The weather system is heading into southern Michigan as of noon today. Here’s a look at how much ice and snow should accumulate. Also, previously it looked as if temperatures could warm above freezing across southern Lower Michigan. Now it looks like temperatures might be stubbornly cold.
Below is the radar forecast. The precipitation will become widespread across the southern half of Lower Michigan this afternoon. The purple shaded area is a forecast of freezing rain. The pink shaded areas could be snow, sleet or freezing rain.
The southern third of Lower Michigan will mostly have freezing rain. The northern fringe of the weather will be sleet and snow. This means the southern half of Lower Michigan will have dangerous winter road conditions this afternoon through tonight, and possibly into early Saturday morning.
Below is the total ice accumulation expected by the end of the precipitation at 4 a.m. Saturday.
The Lansing and Jackson areas look to be in the heaviest area of freezing rain, with ice amounts between two-tenths and four-tenths of an inch. All of the major cities from Saginaw and Grand Rapids south to the Ohio and Indiana border could have up to one-tenth of an inch of ice. This includes the Detroit area and Ann Arbor.
This isn’t major ice storm status, but certainly enough for dangerous road conditions and a few large limbs brought down on powerlines.

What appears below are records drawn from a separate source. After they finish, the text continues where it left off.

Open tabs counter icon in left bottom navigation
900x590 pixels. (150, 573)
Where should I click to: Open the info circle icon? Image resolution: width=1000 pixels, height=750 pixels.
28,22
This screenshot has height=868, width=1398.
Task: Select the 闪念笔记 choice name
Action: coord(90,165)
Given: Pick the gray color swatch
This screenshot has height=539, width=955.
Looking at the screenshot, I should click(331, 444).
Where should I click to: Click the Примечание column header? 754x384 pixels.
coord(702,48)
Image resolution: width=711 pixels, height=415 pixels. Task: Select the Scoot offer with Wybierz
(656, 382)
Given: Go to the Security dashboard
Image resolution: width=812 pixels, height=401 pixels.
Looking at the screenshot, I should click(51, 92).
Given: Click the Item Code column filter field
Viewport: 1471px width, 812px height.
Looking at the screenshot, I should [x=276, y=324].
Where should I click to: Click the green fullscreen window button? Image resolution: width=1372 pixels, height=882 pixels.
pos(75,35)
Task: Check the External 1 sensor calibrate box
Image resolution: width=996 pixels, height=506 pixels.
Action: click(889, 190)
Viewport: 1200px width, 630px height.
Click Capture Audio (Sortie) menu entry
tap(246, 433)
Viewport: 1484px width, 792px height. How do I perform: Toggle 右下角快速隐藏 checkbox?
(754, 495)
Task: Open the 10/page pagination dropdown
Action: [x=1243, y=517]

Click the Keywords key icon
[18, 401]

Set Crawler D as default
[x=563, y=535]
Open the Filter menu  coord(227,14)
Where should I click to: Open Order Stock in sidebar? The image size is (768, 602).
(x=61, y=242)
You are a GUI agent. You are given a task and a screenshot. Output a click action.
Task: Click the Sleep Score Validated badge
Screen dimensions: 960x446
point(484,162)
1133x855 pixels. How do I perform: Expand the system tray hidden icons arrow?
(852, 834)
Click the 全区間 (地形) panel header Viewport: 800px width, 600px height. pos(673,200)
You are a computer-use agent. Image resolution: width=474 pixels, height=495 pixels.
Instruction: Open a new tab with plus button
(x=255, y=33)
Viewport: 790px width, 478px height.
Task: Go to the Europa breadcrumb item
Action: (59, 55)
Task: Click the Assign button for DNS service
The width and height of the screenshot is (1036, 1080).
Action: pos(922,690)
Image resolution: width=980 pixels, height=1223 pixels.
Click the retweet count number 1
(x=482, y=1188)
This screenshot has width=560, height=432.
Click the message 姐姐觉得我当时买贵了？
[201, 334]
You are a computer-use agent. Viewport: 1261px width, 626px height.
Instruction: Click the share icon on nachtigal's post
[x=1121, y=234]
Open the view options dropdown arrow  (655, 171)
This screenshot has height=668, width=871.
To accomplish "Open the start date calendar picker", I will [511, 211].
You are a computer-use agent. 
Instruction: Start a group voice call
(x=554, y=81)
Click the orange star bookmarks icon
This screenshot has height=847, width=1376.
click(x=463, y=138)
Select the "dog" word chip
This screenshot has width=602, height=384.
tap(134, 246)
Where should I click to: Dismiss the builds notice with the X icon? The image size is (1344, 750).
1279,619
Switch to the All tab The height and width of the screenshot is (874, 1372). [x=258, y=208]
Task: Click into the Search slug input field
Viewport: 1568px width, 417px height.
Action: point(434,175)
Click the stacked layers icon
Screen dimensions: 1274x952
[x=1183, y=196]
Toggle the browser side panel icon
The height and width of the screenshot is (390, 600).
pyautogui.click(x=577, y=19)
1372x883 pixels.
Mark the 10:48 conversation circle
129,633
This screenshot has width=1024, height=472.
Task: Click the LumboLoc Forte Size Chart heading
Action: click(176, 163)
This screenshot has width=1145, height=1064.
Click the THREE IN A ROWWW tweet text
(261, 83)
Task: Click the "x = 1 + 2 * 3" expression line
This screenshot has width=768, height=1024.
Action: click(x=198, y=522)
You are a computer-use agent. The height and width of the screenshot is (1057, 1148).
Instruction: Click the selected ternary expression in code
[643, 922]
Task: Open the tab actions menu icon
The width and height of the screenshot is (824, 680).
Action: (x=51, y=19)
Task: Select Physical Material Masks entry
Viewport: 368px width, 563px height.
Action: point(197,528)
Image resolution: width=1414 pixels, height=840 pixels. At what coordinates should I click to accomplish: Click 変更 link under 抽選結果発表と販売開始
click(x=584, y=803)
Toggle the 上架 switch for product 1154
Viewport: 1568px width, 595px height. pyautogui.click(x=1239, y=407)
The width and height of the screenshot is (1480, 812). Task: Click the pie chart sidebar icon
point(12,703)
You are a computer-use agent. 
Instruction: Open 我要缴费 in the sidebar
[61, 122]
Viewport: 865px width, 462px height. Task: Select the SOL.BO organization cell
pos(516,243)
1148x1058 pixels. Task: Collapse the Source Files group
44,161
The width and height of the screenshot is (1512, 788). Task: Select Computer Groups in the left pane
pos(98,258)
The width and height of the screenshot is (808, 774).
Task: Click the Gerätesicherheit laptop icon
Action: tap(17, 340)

Flint, Alma and Grand Rapids will have more of a mixture that a pure freezing rain event. Look for snow, sleet and freezing rain. Below is the snowfall forecast from the model I trust most in this situation. Let’s call it a two to five inch snow through central Lower Michigan.
Yesterday there was some hope temperatures would warm up to 34 degrees across the southern half of Lower Michigan, helping melt off ice accumulations. Today everything shows a little colder temperature pattern. Below I’m showing the time when temperatures will be about the warmest. You can see the freezing line stays very south, almost at the Ohio border. The far southeast, Detroit and Ann Arbor, could warm to 33 or 34 degrees late this evening, helping main roads improve. Elsewhere it’s going to stay below freezing. Any road improvements there will have to be accomplished by road salt and Saturday morning’s sunshine.
So the precipitation picks up this afternoon, and ends by 4 a.m. tomorrow. You may need to wait until the sun gets up in the sky Saturday morning, and the salt gets thrown on roads before driving becomes safer.
It may be 9 a.m. or 10 a.m. Saturday before the interstates and main highways improve dramatically. But don’t wait until Sunday to drive because the next snow system will be here Sunday. By the way- if you read the linked article about the Sunday snow, it looks like the European has the better idea, based on the newest model runs.